### What to work on
Beginning with the first line, please return the entries exactly through the line that contains "Toggle the red switch off", and leave out all later lines.

[Recorded data]

..........

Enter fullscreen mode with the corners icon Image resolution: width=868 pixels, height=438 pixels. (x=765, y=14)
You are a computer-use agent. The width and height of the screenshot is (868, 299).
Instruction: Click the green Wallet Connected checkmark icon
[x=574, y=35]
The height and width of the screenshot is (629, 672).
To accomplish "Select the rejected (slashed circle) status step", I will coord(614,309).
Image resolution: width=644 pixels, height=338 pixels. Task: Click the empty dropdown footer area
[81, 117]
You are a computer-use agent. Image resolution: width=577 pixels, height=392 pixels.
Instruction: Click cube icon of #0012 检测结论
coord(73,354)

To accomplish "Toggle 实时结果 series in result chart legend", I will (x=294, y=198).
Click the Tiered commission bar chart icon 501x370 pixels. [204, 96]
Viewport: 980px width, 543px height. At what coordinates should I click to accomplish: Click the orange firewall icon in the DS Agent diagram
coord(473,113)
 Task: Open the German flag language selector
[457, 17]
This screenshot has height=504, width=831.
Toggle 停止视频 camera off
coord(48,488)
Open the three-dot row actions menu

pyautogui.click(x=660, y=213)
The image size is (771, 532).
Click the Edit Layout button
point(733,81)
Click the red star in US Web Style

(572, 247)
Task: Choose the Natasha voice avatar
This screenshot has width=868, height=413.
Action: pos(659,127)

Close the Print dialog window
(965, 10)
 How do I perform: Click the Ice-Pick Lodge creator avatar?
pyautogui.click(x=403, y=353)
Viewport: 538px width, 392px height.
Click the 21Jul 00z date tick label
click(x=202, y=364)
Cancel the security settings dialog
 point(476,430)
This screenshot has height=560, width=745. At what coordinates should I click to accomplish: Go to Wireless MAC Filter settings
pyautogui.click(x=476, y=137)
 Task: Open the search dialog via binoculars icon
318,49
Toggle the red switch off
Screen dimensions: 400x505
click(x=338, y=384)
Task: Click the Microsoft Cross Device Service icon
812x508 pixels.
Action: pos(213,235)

..........

### Answer to this problem
Enter fullscreen mode with the corners icon Image resolution: width=868 pixels, height=438 pixels. (x=765, y=14)
You are a computer-use agent. The width and height of the screenshot is (868, 299).
Instruction: Click the green Wallet Connected checkmark icon
[x=574, y=35]
The height and width of the screenshot is (629, 672).
To accomplish "Select the rejected (slashed circle) status step", I will coord(614,309).
Image resolution: width=644 pixels, height=338 pixels. Task: Click the empty dropdown footer area
[81, 117]
You are a computer-use agent. Image resolution: width=577 pixels, height=392 pixels.
Instruction: Click cube icon of #0012 检测结论
coord(73,354)

To accomplish "Toggle 实时结果 series in result chart legend", I will (x=294, y=198).
Click the Tiered commission bar chart icon 501x370 pixels. [204, 96]
Viewport: 980px width, 543px height. At what coordinates should I click to accomplish: Click the orange firewall icon in the DS Agent diagram
coord(473,113)
 Task: Open the German flag language selector
[457, 17]
This screenshot has height=504, width=831.
Toggle 停止视频 camera off
coord(48,488)
Open the three-dot row actions menu

pyautogui.click(x=660, y=213)
The image size is (771, 532).
Click the Edit Layout button
point(733,81)
Click the red star in US Web Style

(572, 247)
Task: Choose the Natasha voice avatar
This screenshot has width=868, height=413.
Action: pos(659,127)

Close the Print dialog window
(965, 10)
 How do I perform: Click the Ice-Pick Lodge creator avatar?
pyautogui.click(x=403, y=353)
Viewport: 538px width, 392px height.
Click the 21Jul 00z date tick label
click(x=202, y=364)
Cancel the security settings dialog
 point(476,430)
This screenshot has height=560, width=745. At what coordinates should I click to accomplish: Go to Wireless MAC Filter settings
pyautogui.click(x=476, y=137)
 Task: Open the search dialog via binoculars icon
318,49
Toggle the red switch off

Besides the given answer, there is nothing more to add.